Data for processing →

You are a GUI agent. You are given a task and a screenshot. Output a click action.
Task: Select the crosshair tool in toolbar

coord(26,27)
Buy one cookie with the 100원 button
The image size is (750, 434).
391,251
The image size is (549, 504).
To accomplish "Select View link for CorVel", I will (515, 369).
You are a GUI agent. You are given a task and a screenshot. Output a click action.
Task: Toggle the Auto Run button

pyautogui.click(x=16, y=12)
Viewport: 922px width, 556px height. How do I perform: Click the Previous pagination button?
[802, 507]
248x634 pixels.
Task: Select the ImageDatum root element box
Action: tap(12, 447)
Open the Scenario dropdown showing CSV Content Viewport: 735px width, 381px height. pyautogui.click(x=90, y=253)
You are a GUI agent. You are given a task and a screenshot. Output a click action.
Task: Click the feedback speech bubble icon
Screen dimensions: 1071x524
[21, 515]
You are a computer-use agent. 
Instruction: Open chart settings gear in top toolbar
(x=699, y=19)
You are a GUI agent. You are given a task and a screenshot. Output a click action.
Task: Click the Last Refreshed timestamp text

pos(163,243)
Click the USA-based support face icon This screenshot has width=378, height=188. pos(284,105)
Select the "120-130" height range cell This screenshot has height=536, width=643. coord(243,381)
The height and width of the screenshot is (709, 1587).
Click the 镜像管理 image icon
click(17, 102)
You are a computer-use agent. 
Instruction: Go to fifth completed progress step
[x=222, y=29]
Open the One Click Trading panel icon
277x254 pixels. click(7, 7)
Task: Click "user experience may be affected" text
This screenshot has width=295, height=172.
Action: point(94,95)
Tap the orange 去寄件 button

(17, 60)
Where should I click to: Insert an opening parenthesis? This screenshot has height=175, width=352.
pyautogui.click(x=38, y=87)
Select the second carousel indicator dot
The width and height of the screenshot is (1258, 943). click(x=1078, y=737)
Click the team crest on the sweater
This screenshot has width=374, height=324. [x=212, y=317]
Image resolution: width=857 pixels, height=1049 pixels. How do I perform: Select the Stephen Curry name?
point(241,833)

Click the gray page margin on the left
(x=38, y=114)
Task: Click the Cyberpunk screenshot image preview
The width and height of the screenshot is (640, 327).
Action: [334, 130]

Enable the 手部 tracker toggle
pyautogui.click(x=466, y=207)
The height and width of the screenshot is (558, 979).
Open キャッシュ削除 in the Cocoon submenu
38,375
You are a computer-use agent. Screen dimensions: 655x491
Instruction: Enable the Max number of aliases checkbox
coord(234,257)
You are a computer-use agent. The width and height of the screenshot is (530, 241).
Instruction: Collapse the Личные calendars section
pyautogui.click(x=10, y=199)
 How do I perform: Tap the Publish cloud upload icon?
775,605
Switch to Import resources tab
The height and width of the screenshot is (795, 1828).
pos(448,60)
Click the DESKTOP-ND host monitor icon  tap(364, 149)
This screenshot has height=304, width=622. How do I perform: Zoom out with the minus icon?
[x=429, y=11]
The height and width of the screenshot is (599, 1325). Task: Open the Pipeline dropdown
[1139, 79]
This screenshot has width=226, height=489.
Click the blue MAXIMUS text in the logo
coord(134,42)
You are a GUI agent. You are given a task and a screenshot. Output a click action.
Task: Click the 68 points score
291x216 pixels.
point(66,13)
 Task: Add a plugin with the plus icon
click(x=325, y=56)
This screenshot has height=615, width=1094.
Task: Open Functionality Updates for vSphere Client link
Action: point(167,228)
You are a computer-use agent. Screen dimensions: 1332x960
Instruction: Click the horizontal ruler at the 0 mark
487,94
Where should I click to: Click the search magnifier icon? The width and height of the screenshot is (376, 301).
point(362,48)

Set task →
Turn all of the lines above into a Markdown table with the columns Row and Line, giving each non-blank line its own row and skipping the blank ones.

Result of this exercise →
| Row | Line |
|---|---|
| 1 | You are a GUI agent. You are given a task and a screenshot. Output a click action. |
| 2 | Task: Select the crosshair tool in toolbar |
| 3 | coord(26,27) |
| 4 | Buy one cookie with the 100원 button |
| 5 | The image size is (750, 434). |
| 6 | 391,251 |
| 7 | The image size is (549, 504). |
| 8 | To accomplish "Select View link for CorVel", I will (515, 369). |
| 9 | You are a GUI agent. You are given a task and a screenshot. Output a click action. |
| 10 | Task: Toggle the Auto Run button |
| 11 | pyautogui.click(x=16, y=12) |
| 12 | Viewport: 922px width, 556px height. How do I perform: Click the Previous pagination button? |
| 13 | [802, 507] |
| 14 | 248x634 pixels. |
| 15 | Task: Select the ImageDatum root element box |
| 16 | Action: tap(12, 447) |
| 17 | Open the Scenario dropdown showing CSV Content Viewport: 735px width, 381px height. pyautogui.click(x=90, y=253) |
| 18 | You are a GUI agent. You are given a task and a screenshot. Output a click action. |
| 19 | Task: Click the feedback speech bubble icon |
| 20 | Screen dimensions: 1071x524 |
| 21 | [21, 515] |
| 22 | You are a computer-use agent.  |
| 23 | Instruction: Open chart settings gear in top toolbar |
| 24 | (x=699, y=19) |
| 25 | You are a GUI agent. You are given a task and a screenshot. Output a click action. |
| 26 | Task: Click the Last Refreshed timestamp text |
| 27 | pos(163,243) |
| 28 | Click the USA-based support face icon This screenshot has width=378, height=188. pos(284,105) |
| 29 | Select the "120-130" height range cell This screenshot has height=536, width=643. coord(243,381) |
| 30 | The height and width of the screenshot is (709, 1587). |
| 31 | Click the 镜像管理 image icon |
| 32 | click(17, 102) |
| 33 | You are a computer-use agent.  |
| 34 | Instruction: Go to fifth completed progress step |
| 35 | [x=222, y=29] |
| 36 | Open the One Click Trading panel icon |
| 37 | 277x254 pixels. click(7, 7) |
| 38 | Task: Click "user experience may be affected" text |
| 39 | This screenshot has width=295, height=172. |
| 40 | Action: point(94,95) |
| 41 | Tap the orange 去寄件 button |
| 42 | (17, 60) |
| 43 | Where should I click to: Insert an opening parenthesis? This screenshot has height=175, width=352. |
| 44 | pyautogui.click(x=38, y=87) |
| 45 | Select the second carousel indicator dot |
| 46 | The width and height of the screenshot is (1258, 943). click(x=1078, y=737) |
| 47 | Click the team crest on the sweater |
| 48 | This screenshot has width=374, height=324. [x=212, y=317] |
| 49 | Image resolution: width=857 pixels, height=1049 pixels. How do I perform: Select the Stephen Curry name? |
| 50 | point(241,833) |
| 51 | Click the gray page margin on the left |
| 52 | (x=38, y=114) |
| 53 | Task: Click the Cyberpunk screenshot image preview |
| 54 | The width and height of the screenshot is (640, 327). |
| 55 | Action: [334, 130] |
| 56 | Enable the 手部 tracker toggle |
| 57 | pyautogui.click(x=466, y=207) |
| 58 | The height and width of the screenshot is (558, 979). |
| 59 | Open キャッシュ削除 in the Cocoon submenu |
| 60 | 38,375 |
| 61 | You are a computer-use agent. Screen dimensions: 655x491 |
| 62 | Instruction: Enable the Max number of aliases checkbox |
| 63 | coord(234,257) |
| 64 | You are a computer-use agent. The width and height of the screenshot is (530, 241). |
| 65 | Instruction: Collapse the Личные calendars section |
| 66 | pyautogui.click(x=10, y=199) |
| 67 |  How do I perform: Tap the Publish cloud upload icon? |
| 68 | 775,605 |
| 69 | Switch to Import resources tab |
| 70 | The height and width of the screenshot is (795, 1828). |
| 71 | pos(448,60) |
| 72 | Click the DESKTOP-ND host monitor icon  tap(364, 149) |
| 73 | This screenshot has height=304, width=622. How do I perform: Zoom out with the minus icon? |
| 74 | [x=429, y=11] |
| 75 | The height and width of the screenshot is (599, 1325). Task: Open the Pipeline dropdown |
| 76 | [1139, 79] |
| 77 | This screenshot has width=226, height=489. |
| 78 | Click the blue MAXIMUS text in the logo |
| 79 | coord(134,42) |
| 80 | You are a GUI agent. You are given a task and a screenshot. Output a click action. |
| 81 | Task: Click the 68 points score |
| 82 | 291x216 pixels. |
| 83 | point(66,13) |
| 84 |  Task: Add a plugin with the plus icon |
| 85 | click(x=325, y=56) |
| 86 | This screenshot has height=615, width=1094. |
| 87 | Task: Open Functionality Updates for vSphere Client link |
| 88 | Action: point(167,228) |
| 89 | You are a computer-use agent. Screen dimensions: 1332x960 |
| 90 | Instruction: Click the horizontal ruler at the 0 mark |
| 91 | 487,94 |
| 92 | Where should I click to: Click the search magnifier icon? The width and height of the screenshot is (376, 301). |
| 93 | point(362,48) |